* begin Supplied information *
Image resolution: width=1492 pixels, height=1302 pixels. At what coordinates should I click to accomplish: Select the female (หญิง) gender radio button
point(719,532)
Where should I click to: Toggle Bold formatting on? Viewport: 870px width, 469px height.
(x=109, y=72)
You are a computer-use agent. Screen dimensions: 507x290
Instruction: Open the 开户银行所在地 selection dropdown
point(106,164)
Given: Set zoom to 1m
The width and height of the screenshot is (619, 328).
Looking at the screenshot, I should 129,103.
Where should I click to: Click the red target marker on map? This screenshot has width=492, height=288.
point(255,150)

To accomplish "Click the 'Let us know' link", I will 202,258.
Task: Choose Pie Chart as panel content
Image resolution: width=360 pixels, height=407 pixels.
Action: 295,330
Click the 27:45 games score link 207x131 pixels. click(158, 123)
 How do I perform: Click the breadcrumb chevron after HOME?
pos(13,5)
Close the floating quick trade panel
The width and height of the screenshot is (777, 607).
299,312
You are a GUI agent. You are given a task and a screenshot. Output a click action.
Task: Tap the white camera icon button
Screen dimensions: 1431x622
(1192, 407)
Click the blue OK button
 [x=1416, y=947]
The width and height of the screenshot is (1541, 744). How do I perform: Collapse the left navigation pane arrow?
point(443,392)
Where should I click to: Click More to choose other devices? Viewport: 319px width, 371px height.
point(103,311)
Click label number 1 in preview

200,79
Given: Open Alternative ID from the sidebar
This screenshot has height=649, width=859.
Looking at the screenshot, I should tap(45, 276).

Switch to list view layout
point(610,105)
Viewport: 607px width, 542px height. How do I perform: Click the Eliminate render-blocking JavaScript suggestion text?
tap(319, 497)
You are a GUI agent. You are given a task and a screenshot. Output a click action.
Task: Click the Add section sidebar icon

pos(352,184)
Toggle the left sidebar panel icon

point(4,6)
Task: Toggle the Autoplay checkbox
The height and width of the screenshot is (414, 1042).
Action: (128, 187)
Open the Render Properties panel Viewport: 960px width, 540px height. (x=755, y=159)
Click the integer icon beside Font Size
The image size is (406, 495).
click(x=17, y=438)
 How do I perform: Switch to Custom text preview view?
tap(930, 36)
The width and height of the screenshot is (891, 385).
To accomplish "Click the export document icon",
* end Supplied information *
What needs to be done:
Copy the items word for word, beginning at the line that contains "Task: Choose Pie Chart as panel content" and ending with the line that contains "click(x=17, y=438)".

The reply:
Task: Choose Pie Chart as panel content
Image resolution: width=360 pixels, height=407 pixels.
Action: 295,330
Click the 27:45 games score link 207x131 pixels. click(158, 123)
 How do I perform: Click the breadcrumb chevron after HOME?
pos(13,5)
Close the floating quick trade panel
The width and height of the screenshot is (777, 607).
299,312
You are a GUI agent. You are given a task and a screenshot. Output a click action.
Task: Tap the white camera icon button
Screen dimensions: 1431x622
(1192, 407)
Click the blue OK button
 [x=1416, y=947]
The width and height of the screenshot is (1541, 744). How do I perform: Collapse the left navigation pane arrow?
point(443,392)
Where should I click to: Click More to choose other devices? Viewport: 319px width, 371px height.
point(103,311)
Click label number 1 in preview

200,79
Given: Open Alternative ID from the sidebar
This screenshot has height=649, width=859.
Looking at the screenshot, I should tap(45, 276).

Switch to list view layout
point(610,105)
Viewport: 607px width, 542px height. How do I perform: Click the Eliminate render-blocking JavaScript suggestion text?
tap(319, 497)
You are a GUI agent. You are given a task and a screenshot. Output a click action.
Task: Click the Add section sidebar icon

pos(352,184)
Toggle the left sidebar panel icon

point(4,6)
Task: Toggle the Autoplay checkbox
The height and width of the screenshot is (414, 1042).
Action: (128, 187)
Open the Render Properties panel Viewport: 960px width, 540px height. (x=755, y=159)
Click the integer icon beside Font Size
The image size is (406, 495).
click(x=17, y=438)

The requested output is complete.